***** DATA SUPPLIED

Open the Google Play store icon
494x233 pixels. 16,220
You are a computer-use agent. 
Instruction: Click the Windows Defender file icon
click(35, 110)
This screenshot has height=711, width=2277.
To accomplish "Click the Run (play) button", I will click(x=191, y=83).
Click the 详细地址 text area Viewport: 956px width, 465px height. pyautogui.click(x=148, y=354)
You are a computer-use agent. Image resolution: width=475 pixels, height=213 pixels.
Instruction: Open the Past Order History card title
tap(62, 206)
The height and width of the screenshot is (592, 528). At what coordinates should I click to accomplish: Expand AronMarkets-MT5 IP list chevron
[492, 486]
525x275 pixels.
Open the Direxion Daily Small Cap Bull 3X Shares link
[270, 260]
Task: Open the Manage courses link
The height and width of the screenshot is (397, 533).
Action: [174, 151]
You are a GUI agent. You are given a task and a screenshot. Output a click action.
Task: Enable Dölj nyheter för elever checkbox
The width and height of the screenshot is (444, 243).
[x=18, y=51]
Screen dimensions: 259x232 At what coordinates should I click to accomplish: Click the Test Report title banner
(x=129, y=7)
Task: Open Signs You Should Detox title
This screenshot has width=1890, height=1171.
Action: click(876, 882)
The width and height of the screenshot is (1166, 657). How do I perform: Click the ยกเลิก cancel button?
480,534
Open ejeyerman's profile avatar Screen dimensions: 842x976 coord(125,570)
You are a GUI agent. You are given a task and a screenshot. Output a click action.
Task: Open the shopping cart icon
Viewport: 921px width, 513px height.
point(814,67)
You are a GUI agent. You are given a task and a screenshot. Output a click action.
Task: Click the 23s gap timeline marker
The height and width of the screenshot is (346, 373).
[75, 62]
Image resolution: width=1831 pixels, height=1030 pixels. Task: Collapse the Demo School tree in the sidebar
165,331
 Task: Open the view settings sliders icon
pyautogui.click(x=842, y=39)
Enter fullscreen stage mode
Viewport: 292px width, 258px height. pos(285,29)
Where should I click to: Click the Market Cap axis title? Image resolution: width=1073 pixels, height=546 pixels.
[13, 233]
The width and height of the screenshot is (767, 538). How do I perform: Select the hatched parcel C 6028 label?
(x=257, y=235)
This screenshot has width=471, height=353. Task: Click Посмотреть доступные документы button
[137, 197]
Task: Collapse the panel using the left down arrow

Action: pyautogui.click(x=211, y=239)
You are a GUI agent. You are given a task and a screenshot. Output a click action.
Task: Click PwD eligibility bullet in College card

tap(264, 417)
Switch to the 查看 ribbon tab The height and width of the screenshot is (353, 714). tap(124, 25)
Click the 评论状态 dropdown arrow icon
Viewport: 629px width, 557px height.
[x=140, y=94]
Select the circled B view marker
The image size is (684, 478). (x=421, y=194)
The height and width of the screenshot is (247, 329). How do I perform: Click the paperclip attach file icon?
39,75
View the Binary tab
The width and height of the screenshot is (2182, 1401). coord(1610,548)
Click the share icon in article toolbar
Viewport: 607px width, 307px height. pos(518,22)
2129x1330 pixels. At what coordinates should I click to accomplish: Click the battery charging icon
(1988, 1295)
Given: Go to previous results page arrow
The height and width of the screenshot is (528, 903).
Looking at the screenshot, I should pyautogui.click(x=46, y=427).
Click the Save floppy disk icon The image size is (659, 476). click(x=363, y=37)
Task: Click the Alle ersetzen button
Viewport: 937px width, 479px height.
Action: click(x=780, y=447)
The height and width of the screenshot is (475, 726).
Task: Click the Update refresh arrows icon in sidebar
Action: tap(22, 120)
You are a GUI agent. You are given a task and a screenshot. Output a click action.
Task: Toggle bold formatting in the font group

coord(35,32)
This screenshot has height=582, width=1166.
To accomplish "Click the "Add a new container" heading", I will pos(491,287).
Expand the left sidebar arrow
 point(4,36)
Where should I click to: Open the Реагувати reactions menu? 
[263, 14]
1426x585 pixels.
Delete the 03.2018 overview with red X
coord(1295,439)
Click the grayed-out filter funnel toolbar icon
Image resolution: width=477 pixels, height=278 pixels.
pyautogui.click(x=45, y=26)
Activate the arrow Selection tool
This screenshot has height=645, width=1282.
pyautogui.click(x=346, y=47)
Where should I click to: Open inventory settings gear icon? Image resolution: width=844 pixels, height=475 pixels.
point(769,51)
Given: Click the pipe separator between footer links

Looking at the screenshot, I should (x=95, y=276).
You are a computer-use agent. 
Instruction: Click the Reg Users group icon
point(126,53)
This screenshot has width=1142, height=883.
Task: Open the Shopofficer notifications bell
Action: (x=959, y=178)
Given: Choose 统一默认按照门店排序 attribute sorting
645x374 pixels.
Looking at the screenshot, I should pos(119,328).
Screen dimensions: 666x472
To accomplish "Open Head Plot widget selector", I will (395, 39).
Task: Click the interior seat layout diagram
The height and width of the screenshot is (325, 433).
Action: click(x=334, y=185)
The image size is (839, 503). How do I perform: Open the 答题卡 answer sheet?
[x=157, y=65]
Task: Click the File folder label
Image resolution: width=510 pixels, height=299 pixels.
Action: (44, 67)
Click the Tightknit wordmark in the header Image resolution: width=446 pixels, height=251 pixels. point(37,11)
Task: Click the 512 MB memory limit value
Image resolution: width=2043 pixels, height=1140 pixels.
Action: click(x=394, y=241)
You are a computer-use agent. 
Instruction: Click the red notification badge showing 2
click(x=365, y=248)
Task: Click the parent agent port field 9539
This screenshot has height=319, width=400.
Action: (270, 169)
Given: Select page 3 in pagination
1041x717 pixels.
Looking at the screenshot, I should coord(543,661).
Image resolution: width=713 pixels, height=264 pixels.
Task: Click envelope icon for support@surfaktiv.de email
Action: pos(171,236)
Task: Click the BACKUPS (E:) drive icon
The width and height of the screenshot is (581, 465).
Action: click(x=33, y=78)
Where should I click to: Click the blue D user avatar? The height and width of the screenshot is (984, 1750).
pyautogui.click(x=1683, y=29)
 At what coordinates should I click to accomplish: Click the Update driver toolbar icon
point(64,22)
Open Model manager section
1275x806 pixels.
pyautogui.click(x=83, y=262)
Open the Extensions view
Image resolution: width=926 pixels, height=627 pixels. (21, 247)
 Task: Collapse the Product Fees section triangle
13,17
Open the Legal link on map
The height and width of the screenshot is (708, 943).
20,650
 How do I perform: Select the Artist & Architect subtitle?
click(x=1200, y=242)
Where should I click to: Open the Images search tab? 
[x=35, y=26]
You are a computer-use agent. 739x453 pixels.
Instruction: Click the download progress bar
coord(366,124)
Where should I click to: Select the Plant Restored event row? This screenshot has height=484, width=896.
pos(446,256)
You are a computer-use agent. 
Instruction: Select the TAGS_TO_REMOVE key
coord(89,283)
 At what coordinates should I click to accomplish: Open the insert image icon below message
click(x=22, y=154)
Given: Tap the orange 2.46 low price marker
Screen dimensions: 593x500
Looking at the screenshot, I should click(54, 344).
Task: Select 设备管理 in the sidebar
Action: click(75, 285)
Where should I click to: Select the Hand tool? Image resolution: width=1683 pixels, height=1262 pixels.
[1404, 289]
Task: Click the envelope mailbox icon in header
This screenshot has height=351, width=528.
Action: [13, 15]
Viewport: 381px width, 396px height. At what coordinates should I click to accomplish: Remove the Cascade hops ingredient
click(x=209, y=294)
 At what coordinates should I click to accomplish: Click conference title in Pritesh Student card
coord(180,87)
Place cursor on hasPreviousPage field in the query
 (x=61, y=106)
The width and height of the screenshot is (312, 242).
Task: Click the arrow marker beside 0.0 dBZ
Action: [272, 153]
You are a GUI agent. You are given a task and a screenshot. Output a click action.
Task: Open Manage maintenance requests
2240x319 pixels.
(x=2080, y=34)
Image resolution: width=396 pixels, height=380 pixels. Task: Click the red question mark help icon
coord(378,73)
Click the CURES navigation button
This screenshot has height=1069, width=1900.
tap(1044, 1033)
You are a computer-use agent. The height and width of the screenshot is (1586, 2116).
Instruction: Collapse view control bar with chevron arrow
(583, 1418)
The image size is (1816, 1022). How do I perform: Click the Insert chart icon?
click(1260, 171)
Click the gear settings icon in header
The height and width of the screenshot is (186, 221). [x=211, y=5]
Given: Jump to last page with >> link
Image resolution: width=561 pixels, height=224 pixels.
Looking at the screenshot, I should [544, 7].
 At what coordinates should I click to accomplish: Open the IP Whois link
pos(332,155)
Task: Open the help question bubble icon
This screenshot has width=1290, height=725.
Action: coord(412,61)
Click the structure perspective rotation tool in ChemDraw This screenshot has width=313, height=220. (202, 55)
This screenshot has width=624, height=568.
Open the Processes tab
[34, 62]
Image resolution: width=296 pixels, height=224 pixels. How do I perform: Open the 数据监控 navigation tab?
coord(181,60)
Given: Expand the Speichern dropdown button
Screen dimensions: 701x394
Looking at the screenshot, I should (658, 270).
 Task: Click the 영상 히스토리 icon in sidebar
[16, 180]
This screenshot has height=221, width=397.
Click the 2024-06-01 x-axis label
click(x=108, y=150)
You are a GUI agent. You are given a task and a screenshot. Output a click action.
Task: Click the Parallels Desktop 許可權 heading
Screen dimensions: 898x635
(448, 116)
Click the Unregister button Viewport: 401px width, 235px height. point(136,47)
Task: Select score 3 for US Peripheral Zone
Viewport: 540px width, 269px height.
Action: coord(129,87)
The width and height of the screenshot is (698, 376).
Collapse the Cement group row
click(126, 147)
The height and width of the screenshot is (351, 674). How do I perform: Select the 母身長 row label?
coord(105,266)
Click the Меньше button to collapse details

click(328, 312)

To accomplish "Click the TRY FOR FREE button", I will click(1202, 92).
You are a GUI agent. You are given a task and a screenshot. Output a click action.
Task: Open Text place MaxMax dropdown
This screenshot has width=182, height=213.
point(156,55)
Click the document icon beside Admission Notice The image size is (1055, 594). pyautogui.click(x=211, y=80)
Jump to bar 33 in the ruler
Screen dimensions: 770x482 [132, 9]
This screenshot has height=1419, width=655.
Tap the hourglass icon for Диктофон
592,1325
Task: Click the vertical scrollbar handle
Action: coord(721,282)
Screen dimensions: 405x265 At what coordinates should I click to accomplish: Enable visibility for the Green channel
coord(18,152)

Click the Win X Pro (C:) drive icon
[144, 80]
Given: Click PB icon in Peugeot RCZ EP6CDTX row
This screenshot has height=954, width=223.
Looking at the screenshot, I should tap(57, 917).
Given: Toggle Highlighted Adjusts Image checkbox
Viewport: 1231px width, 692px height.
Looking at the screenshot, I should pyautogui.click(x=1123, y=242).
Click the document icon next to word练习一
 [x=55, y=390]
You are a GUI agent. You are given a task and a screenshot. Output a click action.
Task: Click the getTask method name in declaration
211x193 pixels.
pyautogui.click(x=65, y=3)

**********

DIRECTION:
State how many lines of the entries above contain the string "navigation", counting case. Give only the number.

RESULT OF THE TASK:
2